Benchmarking-SIMD

This is a simple example to show SIMD gains. I try to use SIMD to improve the performance of the system I am currently working on. However, I find there are many different instruction sets in my platform. As a freshman, I was unable to catch the right one. I decide to simply benchmark these different instruction sets based on the workload I need so I can have the best choices.

SIMD basic

You can find the SIMD concept here and here. Basically, SIMD means Single Instruction Multiple Data, which means you can use a single instruction to manipulate multiple pairs of data. It is suitable for workloads that needs for or while loop and have no dependency between the target data. SIMD is hardware related, here, we only focus on Intel CPU.

Existing instruction sets

Most modern CPU includes SIMD instructions, we can use them in program languages. These instructions operate on registers.
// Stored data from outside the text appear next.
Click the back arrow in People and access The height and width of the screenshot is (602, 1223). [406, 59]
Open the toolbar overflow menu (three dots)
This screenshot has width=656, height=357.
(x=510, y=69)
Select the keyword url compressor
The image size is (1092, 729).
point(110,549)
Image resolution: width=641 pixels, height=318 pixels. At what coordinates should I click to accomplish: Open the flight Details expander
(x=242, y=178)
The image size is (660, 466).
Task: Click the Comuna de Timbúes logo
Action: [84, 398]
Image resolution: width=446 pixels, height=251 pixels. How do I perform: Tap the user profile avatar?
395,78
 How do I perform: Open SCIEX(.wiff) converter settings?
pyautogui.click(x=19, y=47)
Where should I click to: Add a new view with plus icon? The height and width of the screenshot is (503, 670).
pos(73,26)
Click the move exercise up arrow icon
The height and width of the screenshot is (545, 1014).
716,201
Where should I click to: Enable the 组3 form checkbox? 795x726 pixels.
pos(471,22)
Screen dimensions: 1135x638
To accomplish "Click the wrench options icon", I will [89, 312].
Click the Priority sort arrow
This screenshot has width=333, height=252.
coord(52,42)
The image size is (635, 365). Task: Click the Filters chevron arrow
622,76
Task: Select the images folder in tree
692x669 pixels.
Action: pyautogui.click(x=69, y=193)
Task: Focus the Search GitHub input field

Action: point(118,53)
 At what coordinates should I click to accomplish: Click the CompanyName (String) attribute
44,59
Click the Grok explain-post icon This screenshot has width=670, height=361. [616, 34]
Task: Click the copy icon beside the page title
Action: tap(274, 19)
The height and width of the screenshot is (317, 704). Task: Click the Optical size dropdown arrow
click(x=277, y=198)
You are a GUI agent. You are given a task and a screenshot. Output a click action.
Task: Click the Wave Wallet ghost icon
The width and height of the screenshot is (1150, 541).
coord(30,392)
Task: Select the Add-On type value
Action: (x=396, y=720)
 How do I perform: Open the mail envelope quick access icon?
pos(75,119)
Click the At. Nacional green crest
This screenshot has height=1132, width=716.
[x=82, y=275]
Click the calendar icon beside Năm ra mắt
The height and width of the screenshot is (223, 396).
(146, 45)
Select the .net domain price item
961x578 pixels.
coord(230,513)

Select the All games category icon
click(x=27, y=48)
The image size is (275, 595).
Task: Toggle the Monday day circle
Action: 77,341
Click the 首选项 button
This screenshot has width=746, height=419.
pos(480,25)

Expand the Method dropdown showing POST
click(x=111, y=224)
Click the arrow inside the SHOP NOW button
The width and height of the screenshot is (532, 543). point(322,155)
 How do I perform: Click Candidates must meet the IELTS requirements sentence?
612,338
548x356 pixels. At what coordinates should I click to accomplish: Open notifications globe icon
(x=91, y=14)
In Intel CPU, there are two series instruction sets, namely SSE and AVX, both have 16 registers. On SSE, call XMM0-XMM15 (four 32-bit single-precision floating point numbers) while on AVX, call YMM0-YMM15, each include 8 32-bit single-precsion or 4 64-bit double-precsision floating point numbers . Both of them have different version of instruction sets.

SSE
- single precision vectors
- with 60 instructions
- release in 1999
SSE2
- double precision vectors
  - extend SSE to support 6/16/32/64/128 bit vector integer
- 144 instructions
- release in 2000
SSE3
- 32 instruction
- support complex data type
- release in 2004
SSE4.1
- support video/graphic building block
- release in 2007
SSE4.2
- support string processing
- release in 2008
AVX
- support 256 bit vector integer
- release in 2010
AVX2
- introduce fuse multiply-acumulate (FMA) opeations
- release in 2011
- All CPUs since AMD Carrizo or Intel Haswell support AVX2.
AVX-512 series
- expand avx to 512-bit support
- release in 2013

Check your CPU support

To check what SIMD instruction sets you cpu supports, check the CPU flag
by lscpu or cat /proc/cpuinfo
- check whether the flag includes the key works sse, sse2, sse3, sse4_1 sse4_2, avx, avx2, or avx-512 prefix

Lookup the APIs that can be called

For all APIs you can use, check here
Understand the APIs
- _mm256_add_epi32(__m256i a, __m256i b)
  - means use the 256 bit vector, for addition, where the content in the vector will be intercepted as 32-bit integer.
  - other APIs have similar meaning, you may check the usage of each APIs in the above link.

Inside your program

head file
- SSE series you only needs #include <nmmintrin.h>
- AVX series you only needs #include <immintrin.h>
compiler
- add the compiler flage
  - before avx needs not flag
  - -mavx for avx
  - -mavx2 for avx2
  - -mfma for fma

Benchmark

Target instruction sets
- our system cannot support avx-512byte, so we only care the following sets
  - avx for double-based and float-based computation
  - avx2 for interge-based computation
  - fma for fuse operations
in our system, we only care two types of Workload
- array add: simple addition of each elements between two array
  - that is a[i] + b[i]
- arrary multiply and add, muliplication of each elements between two array, then do the addition between each elements between the multiplied results and another arrary
  - that is a[i]*b[i] + c[i]
Source code
- test_double.c implements the baseline and SIMD version based on double type
- test_float.c implements the baseline and SIMD version based on float type
- test_int.c implements the baseline and SIMD version based on integer type
inside each cpp file
- add_baseline()
  - normal processing for array add
- add_avx()
  - using avx instructions for array add
- addmul_baseline()
  - normal processing for arrary multiply and add
- addmul_avx()
  - using avx instructions for array multiply and array add
- addmul_fma()
  - using fma instructions for arrary multiply and array add

Report

We repeat each function 10000000 times, vary the array size, and report the performance result.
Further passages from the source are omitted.